[Data to process — start]

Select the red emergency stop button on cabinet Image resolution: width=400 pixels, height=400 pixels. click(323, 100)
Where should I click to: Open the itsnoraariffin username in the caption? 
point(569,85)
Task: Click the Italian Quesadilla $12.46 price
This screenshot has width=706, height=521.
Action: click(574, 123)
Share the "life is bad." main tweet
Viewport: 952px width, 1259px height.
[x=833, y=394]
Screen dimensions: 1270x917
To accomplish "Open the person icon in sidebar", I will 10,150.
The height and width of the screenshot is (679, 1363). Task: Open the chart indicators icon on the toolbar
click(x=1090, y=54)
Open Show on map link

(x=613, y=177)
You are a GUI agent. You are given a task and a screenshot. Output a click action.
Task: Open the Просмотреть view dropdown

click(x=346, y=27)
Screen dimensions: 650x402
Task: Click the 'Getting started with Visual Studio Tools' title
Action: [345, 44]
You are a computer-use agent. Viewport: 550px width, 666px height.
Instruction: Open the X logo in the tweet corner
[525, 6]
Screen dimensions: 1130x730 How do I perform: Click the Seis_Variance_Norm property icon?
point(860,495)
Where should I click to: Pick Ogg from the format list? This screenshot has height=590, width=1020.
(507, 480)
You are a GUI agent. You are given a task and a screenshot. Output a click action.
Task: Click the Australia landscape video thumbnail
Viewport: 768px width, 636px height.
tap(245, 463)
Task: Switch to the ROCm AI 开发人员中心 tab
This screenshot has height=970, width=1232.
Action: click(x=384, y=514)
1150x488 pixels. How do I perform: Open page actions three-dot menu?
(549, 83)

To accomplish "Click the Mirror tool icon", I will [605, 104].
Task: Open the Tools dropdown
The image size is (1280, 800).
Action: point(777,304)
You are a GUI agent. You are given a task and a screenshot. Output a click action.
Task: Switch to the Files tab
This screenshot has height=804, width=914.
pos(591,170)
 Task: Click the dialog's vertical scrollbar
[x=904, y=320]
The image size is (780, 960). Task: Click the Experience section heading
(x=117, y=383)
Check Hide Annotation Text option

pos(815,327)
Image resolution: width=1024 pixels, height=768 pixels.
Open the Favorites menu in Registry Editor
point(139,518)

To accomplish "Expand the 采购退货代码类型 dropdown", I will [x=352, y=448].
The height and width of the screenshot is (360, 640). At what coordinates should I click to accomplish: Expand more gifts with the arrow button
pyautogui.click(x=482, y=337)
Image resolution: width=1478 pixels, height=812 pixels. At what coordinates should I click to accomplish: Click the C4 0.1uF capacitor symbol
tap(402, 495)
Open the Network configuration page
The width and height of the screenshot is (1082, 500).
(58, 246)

[Data to process — finish]

What is being asked> Copy down every record, keeping each one exact.

Task solution>
Select the red emergency stop button on cabinet Image resolution: width=400 pixels, height=400 pixels. click(323, 100)
Where should I click to: Open the itsnoraariffin username in the caption? 
point(569,85)
Task: Click the Italian Quesadilla $12.46 price
This screenshot has width=706, height=521.
Action: click(574, 123)
Share the "life is bad." main tweet
Viewport: 952px width, 1259px height.
[x=833, y=394]
Screen dimensions: 1270x917
To accomplish "Open the person icon in sidebar", I will 10,150.
The height and width of the screenshot is (679, 1363). Task: Open the chart indicators icon on the toolbar
click(x=1090, y=54)
Open Show on map link

(x=613, y=177)
You are a GUI agent. You are given a task and a screenshot. Output a click action.
Task: Open the Просмотреть view dropdown

click(x=346, y=27)
Screen dimensions: 650x402
Task: Click the 'Getting started with Visual Studio Tools' title
Action: [345, 44]
You are a computer-use agent. Viewport: 550px width, 666px height.
Instruction: Open the X logo in the tweet corner
[525, 6]
Screen dimensions: 1130x730 How do I perform: Click the Seis_Variance_Norm property icon?
point(860,495)
Where should I click to: Pick Ogg from the format list? This screenshot has height=590, width=1020.
(507, 480)
You are a GUI agent. You are given a task and a screenshot. Output a click action.
Task: Click the Australia landscape video thumbnail
Viewport: 768px width, 636px height.
tap(245, 463)
Task: Switch to the ROCm AI 开发人员中心 tab
This screenshot has height=970, width=1232.
Action: click(x=384, y=514)
1150x488 pixels. How do I perform: Open page actions three-dot menu?
(549, 83)

To accomplish "Click the Mirror tool icon", I will [605, 104].
Task: Open the Tools dropdown
The image size is (1280, 800).
Action: point(777,304)
You are a GUI agent. You are given a task and a screenshot. Output a click action.
Task: Switch to the Files tab
This screenshot has height=804, width=914.
pos(591,170)
 Task: Click the dialog's vertical scrollbar
[x=904, y=320]
The image size is (780, 960). Task: Click the Experience section heading
(x=117, y=383)
Check Hide Annotation Text option

pos(815,327)
Image resolution: width=1024 pixels, height=768 pixels.
Open the Favorites menu in Registry Editor
point(139,518)

To accomplish "Expand the 采购退货代码类型 dropdown", I will [x=352, y=448].
The height and width of the screenshot is (360, 640). At what coordinates should I click to accomplish: Expand more gifts with the arrow button
pyautogui.click(x=482, y=337)
Image resolution: width=1478 pixels, height=812 pixels. At what coordinates should I click to accomplish: Click the C4 0.1uF capacitor symbol
tap(402, 495)
Open the Network configuration page
The width and height of the screenshot is (1082, 500).
(58, 246)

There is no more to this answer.